In the preoperative period, there was about a 41% reduction in narcotics use and in the postoperative period about a 64% reduction.

The researchers also found that when patients were treated by only pediatric subspecialists rather than surgeons and care teams who also treat adults, they received about 43% fewer narcotics overall.

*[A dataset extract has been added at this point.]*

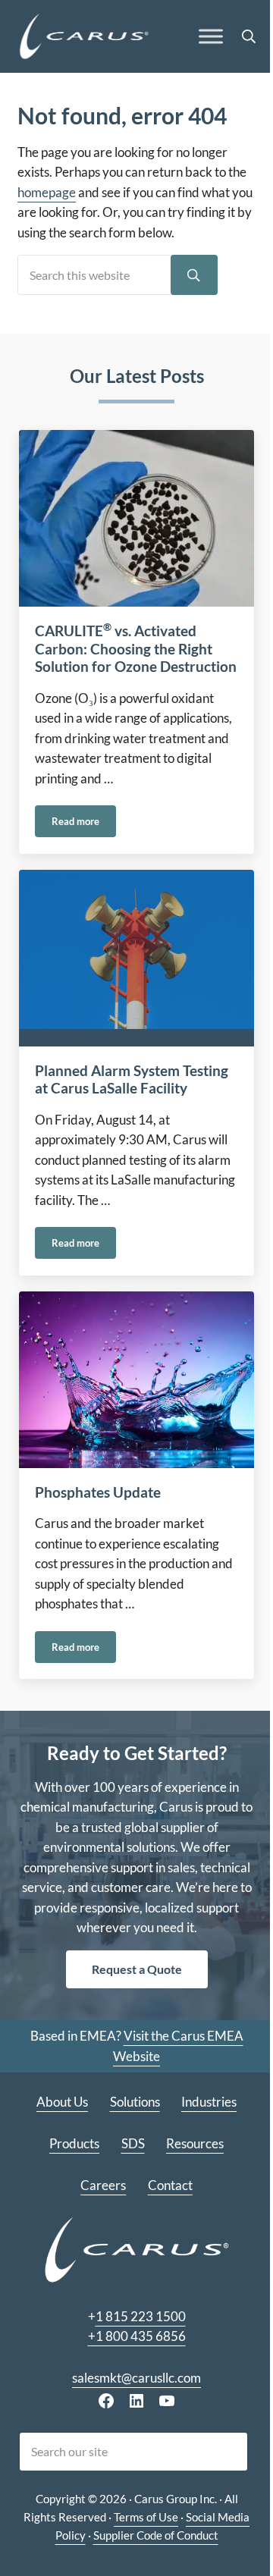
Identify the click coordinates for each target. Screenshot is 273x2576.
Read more (84, 824)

The study found that, compared to pre-CSV:

  • The mean wait time from admission to surgery declined from 16.64 hours to 12.52 hours.
  • The mean hospital stay reduced from 103.49 hours to 71.61 hours.
  • Preoperative narcotic use changed from 40.61 oral morphine equivalents (OME) to 23.77.
  • Postoperative narcotic use declined from 126.67 OME to 45.72 OME
  • Narcotic use throughout the entire hospital stay reduced from 209.3 OME to 128.14 OME.
  • The study found no significant increase in the length of operations.

“We found an overall increase in pediatric-specific resources, such as the use of child life therapy for nonpharmacologic pain management. There was also an increased allocation of pediatric occupational and physical therapists, which may have allowed for earlier discharge home,” Haus said.

The faster admission to surgery and reduced hospital stay after CSV adoption may only partially explain the reduction in opioid use, White said.

“We found that there was an overall larger decrease in total morphine equivalence and narcotics administration compared to the reduction in hospital say,” White said. “This difference is possibly reflective of the additional resources provided by pediatric providers.”

While this study looked at only femur trauma cases, Haus said the improvements may be seen across other types of pediatric operations such as open fractures, nerve injuries, limbs at risk, and neurosurgical injuries.

Other study coauthors are Holly Leshikar, Micaela White and Diana Farmer of the UC Davis School of Medicine and Spencer White of Applied Technologies, Austin, Texas. Leshikar is also with the Department of Orthopedic Surgery. Farmer is also with the Department of General Surgery.